Executive coaching for school leaders increases student achievement and learning by helping school leaders become more successful, implementing change in their schools and lasting long enough to ensure that constructive change actually occurs. Without forward movement, the school will retreat. Given the state of many schools, withdrawing is a disaster. In any school, no matter how good it is, change is very important for learning, which is a matter of school home.
School CEOs – principals, directors, executive directors – have complex jobs and many demands.
In the end, they are responsible for all aspects of school operations.
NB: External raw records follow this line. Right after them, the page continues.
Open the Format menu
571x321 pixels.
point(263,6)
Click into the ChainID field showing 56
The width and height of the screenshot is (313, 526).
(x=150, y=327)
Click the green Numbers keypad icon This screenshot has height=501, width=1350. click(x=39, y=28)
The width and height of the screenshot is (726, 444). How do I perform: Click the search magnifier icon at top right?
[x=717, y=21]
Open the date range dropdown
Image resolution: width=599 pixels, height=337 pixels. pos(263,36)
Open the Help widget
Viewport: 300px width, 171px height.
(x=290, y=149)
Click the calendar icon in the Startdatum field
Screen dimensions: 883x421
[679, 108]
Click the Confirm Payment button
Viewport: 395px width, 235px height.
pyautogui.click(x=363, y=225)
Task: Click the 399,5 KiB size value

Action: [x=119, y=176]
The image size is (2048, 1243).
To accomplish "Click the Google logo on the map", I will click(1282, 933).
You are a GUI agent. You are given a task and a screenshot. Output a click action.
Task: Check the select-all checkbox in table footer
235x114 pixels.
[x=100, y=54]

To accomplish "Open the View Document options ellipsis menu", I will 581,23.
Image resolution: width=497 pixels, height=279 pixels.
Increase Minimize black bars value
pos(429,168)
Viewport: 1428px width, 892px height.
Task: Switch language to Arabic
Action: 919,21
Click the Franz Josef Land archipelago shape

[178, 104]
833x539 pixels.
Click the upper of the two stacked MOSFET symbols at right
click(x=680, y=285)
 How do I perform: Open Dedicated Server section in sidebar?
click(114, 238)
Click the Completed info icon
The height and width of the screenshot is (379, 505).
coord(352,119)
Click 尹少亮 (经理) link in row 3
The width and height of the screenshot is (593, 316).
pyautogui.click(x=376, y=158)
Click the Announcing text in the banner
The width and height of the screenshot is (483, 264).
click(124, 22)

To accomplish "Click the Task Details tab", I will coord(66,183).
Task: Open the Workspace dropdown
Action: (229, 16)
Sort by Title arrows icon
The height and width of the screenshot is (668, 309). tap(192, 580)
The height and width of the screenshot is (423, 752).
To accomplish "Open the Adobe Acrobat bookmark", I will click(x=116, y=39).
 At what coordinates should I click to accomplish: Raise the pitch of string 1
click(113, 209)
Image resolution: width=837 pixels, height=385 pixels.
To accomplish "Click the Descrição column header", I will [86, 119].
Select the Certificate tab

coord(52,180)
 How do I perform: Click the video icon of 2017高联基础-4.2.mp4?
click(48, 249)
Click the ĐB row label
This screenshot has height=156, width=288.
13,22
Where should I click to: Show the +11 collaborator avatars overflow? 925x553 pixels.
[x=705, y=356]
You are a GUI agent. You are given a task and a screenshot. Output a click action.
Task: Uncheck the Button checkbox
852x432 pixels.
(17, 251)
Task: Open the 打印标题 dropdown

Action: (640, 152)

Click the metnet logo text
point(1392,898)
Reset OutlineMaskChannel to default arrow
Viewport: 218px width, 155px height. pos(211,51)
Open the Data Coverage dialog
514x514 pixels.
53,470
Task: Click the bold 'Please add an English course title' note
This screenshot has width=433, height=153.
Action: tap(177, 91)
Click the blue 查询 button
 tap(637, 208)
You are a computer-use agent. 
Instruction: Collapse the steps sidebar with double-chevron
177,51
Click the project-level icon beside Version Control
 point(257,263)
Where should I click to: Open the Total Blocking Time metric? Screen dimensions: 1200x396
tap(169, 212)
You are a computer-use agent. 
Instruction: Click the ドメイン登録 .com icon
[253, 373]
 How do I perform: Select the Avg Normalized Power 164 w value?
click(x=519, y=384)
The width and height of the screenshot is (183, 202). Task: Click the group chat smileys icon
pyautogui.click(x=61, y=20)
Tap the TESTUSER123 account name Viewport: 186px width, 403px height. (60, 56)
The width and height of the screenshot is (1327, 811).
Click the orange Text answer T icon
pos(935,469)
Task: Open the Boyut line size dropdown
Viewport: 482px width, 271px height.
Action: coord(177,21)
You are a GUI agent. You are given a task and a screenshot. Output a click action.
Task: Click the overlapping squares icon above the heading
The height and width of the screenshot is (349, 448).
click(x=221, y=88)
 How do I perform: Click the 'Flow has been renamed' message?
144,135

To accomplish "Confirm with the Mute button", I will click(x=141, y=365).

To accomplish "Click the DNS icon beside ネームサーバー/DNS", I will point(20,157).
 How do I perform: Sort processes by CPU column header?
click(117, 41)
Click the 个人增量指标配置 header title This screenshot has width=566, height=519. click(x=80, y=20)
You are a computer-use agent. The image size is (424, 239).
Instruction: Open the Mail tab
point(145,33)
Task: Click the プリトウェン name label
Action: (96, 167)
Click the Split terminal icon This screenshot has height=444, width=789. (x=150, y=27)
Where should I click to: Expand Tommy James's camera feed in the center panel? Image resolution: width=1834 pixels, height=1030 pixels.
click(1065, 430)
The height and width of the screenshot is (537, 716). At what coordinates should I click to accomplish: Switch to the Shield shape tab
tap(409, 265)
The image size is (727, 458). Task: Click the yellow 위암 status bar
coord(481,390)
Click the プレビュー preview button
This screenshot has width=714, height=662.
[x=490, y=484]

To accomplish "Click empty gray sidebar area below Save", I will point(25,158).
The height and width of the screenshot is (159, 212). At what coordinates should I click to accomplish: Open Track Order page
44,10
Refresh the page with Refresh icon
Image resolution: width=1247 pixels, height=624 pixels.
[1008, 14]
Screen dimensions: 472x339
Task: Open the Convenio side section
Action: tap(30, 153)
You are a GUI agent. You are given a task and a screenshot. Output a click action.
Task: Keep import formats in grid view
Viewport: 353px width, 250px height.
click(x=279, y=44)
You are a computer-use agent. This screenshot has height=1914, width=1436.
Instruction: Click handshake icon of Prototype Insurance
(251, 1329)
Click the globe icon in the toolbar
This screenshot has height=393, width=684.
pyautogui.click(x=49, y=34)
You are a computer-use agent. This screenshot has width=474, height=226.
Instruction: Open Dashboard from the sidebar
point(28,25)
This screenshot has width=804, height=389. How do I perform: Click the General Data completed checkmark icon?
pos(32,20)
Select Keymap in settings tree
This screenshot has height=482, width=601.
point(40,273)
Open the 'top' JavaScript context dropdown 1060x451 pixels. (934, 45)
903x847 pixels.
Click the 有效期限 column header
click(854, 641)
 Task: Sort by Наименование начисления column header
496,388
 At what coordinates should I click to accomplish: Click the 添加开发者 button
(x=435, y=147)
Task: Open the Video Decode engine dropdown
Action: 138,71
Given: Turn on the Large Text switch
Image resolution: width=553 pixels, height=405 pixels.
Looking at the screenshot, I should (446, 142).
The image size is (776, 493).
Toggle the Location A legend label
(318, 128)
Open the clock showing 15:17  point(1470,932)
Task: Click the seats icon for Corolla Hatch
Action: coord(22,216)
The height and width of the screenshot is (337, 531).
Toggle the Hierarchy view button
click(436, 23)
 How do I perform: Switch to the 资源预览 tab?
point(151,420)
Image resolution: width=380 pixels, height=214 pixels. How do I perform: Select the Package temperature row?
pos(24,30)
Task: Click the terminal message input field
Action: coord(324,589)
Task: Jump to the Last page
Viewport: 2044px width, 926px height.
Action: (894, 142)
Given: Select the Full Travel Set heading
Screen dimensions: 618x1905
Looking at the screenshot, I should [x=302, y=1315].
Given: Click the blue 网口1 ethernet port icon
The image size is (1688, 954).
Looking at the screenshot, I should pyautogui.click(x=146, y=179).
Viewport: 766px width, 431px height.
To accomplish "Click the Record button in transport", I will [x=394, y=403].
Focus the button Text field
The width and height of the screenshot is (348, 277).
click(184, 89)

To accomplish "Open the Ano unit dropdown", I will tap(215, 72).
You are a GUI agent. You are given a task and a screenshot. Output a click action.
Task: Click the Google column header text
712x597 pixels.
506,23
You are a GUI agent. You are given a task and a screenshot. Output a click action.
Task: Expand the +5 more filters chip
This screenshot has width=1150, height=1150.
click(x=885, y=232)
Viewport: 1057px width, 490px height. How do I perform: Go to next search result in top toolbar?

From student achievement and curriculum to finance and facilities, the principal is responsible. That’s where the responsibility stops, regardless of school resources or practicality of purpose.
It’s no surprise that the average tenure of a private school head is 4.5 years. Public school principal tenure is about the same – 5 years for elementary school principals, 4.5 years for middle school principals and 3.5 years for high school principals.
One doesn’t need to be an organizational rocket scientist to know that :
- A leader’s first year on the job is mostly about learning the culture and operations, building relationships, and determining what and how to change.
- In the second year, school leaders might have ideas to make some changes. In the best-case scenario, the faculty joins to make changes at the end of the second year.
- In the third year, change begins to take place.
- In year four, if the change is going well – which is rare – real progress begins.
The data show that most school leaders are on their way out the door when real change is just beginning.
This cycle is repeated thousands and thousands of times at the expense of students and learning.
It doesn’t need to be like this. Schools can support leaders, extend their working lives and increase their success with executive coaching. Executive coaching helps school leaders understand their new school landscape faster, increase self-awareness, build relationships, identify areas that need to be improved, and develop action plans to improve personal and leadership effectiveness. Coaching deepens understanding of the strengths and areas for improvement. In addition to strengthening leadership, executive coaching helps leaders avoid problems.
Executive Training
Through executive training, leaders gain insight into their own behavior and how to change it to achieve their goals. Most school leaders, despite their obvious successes, have behaviors that prevent success. These behaviors in school leadership roles, which are highly political, can quickly create a downward slope that is very hard to reverse. Talking confidentially with a coach outside the school helps leaders reflect constructively and creatively to solve complex problems and make behavioral changes that lead to greater success.
Coaches have no agenda other than to help clients be successful. School leader clients are successful when they help students learn. Creating an engaging, challenging and rewarding learning environment for students is one of the most difficult jobs in the world. This is far more difficult than being a quarterback or company executive, and they don’t incur costs when it comes to training.